Mid-May, and a rare hard rain has turned to snow–big gloopy flakes splatting down. Here in our northern Colorado valley, where the high plains meet the foothills of the Rockies, snow can fly even in June. By dusk, our backyard picnic table has five inches, and the foothills are glowing blue, rounded off, softened.
Good, I think. We need all the moisture we can get.
So do the ranchers and farmers just twenty or thirty miles to the east. But as darkness brings thicker snow, I start to worry about wind on those huge open spaces. Whipped up drifts can make entire herds of cattle disappear, not to mention the occasional disoriented person who goes out to help them.
I grew up a long way from here–just twenty miles from Manhattan–but I realized some time ago that by now I know this place better than anywhere else on the planet. And late-spring storms worry me.
So I remind myself that they rarely last. By noon tomorrow, drifts in my sloped gravel drive will probably be slush. By late afternoon, packs of bicyclists will again be working their way out from Fort Collins, the asphalt steaming, liquid hillsides flashing in the sun.
Then I notice how badly our big crabapple is sagging.
It’s the signature tree of our backyard, and three days ago it bloomed, its pink blossoms suddenly humming with bees. Yesterday, when I happened to duck under it, I heard what sounded like a thousand distant motorbikes at full throttle, and its breeze-lifted blossoms made me think of one of those great ideas in human history—young Mozart, say, feeling the notes of his first concerto coming on.

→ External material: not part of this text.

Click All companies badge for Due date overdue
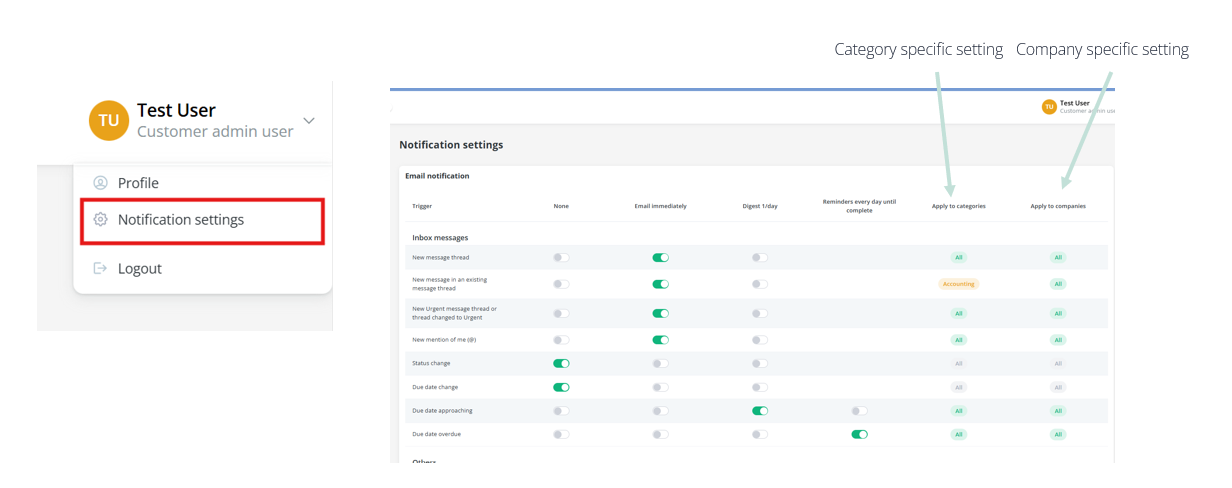Screen dimensions: 1232x488 pyautogui.click(x=1058, y=434)
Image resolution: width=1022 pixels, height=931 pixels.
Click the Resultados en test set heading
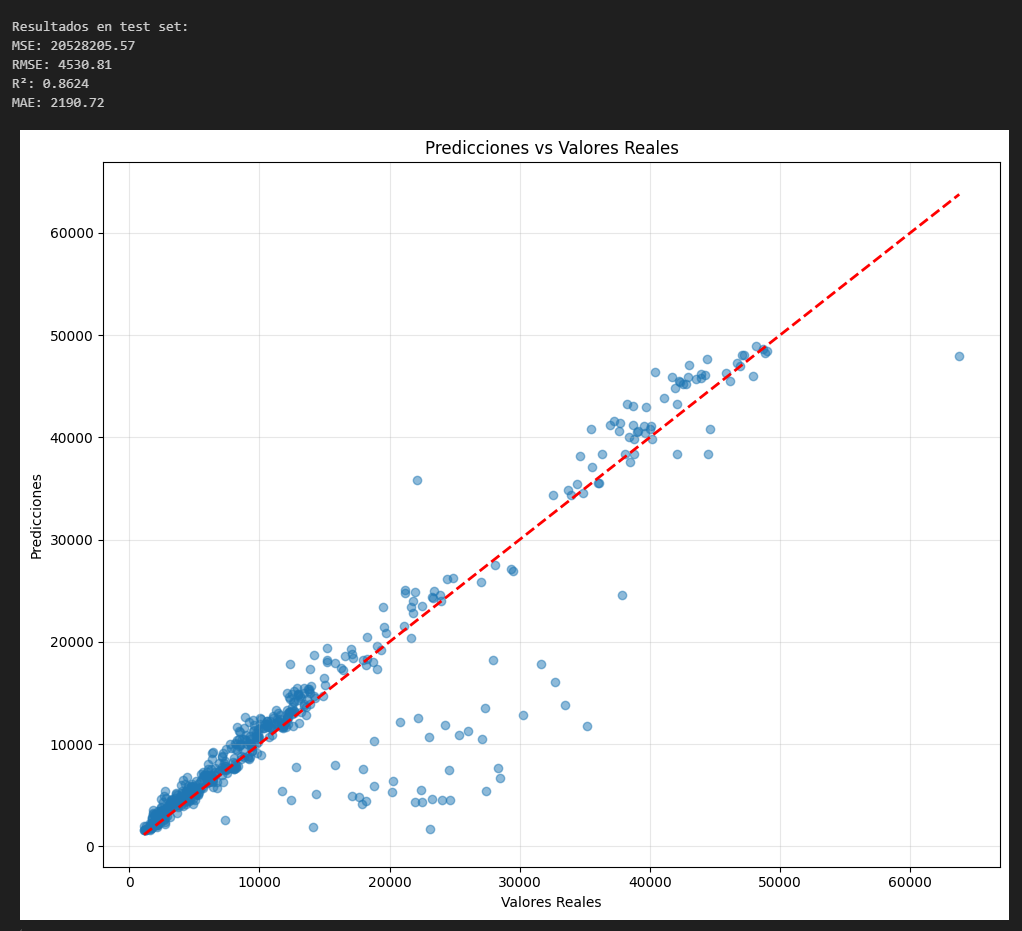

Just about any tree’s a great idea, in my opinion. But this crabapple, which I have yet again neglected to prune, has grown so much in recent years that its size has become an occasional danger to itself.
By 10 p.m., its limbs have bowed to the ground. In porch light, the blossoms glow faintly red, like blood, through hillocks of snow, and I’m starting to think about hidden stresses and fault lines waiting inside the wood. I keep expecting something to crack, and my heart to crack with it. Neither of us needs that, so I pull on a hooded sweatshirt and windbreaker, and trudge outside to shake hands with the branches.
There so many ways to do this with people. A hearty vice grip for good friends. For the elderly, a velvety two-handed embrace. Men in Kenya, I once noticed, offer you the airiest, most gentle handshakes, as though they’re afraid they’ll rub away your fingerprints, or theirs.
But how do I shake hands with this crabapple?
As the flakes hiss down, my neighbor Gene’s bedroom light flicks off. With a gloved hand I give one of the boughs a light Kenyan swipe. It ripples for a moment, as though waking up, shakes off its great burden of snow, then springs up so fast it mashes slush into my eyes.
I almost fall backwards, then wipe my face and laugh.
Still, limbs are probably snapping up and down the Front Range, and God knows what’s happening out on the plains. I’ve recently returned from an old growth forest in Oregon, where a biologist friend pointed out how even Douglas firs the thickness of cathedral pillars can topple in the wind. Or fracture and fall from plain old age. What living thing doesn’t eventually reach its limits?
So as I circle the crabapple, I move gingerly in and out. Hello, I almost say as I grasp each branch tip and shake.
Now and then I trigger a micro-blizzard. With a broom I sweep upside down at the higher stuff, as though I’m the wind itself corkscrewing up through the gnarled architecture of the tree’s growth. Bigger blizzards break loose and pound my shoulders.
Despite my hood, ice water trickles down my back. I shiver, but also smile as the crabapple rises limb by limb into a version of its old self.
When I’m done, I brush snow from a couple of nearby aspens twice my height. Just a few years ago, or so it seems, they were shoots in the lawn I decided to bypass with the mower.
I clean off the hummingbird feeders. Last week I heard the first whirr and click of a broad-tail. The little guy had flown a good two thousand miles to get here, but this might be his first snow. If he can make it through the night, he’ll need all the breakfast energy he can get.
Come morning and clearing skies, the crabapple’s buried again, limbs to the ground. Back outside I go. Hi, how you doing? Nothing cracks. Two days later, the broad tail’s back, and a thousand pink-inflected bees are humming like mad.
It doesn’t seem possible, but thirty years ago, I spent a school year in China, teaching English. One day, after I’d bulled through the crowds of Xi’an on a three-mile run, I paused to watch the old man who was our campus gardener re-wrap a bonsai in fine wiring. You’d think he was doing brain surgery, his fingers moved so carefully.
Very cool, I thought, even as I told myself I could never summon such mindfulness for myself. But then, I was young and didn’t give much thought to the limits of things.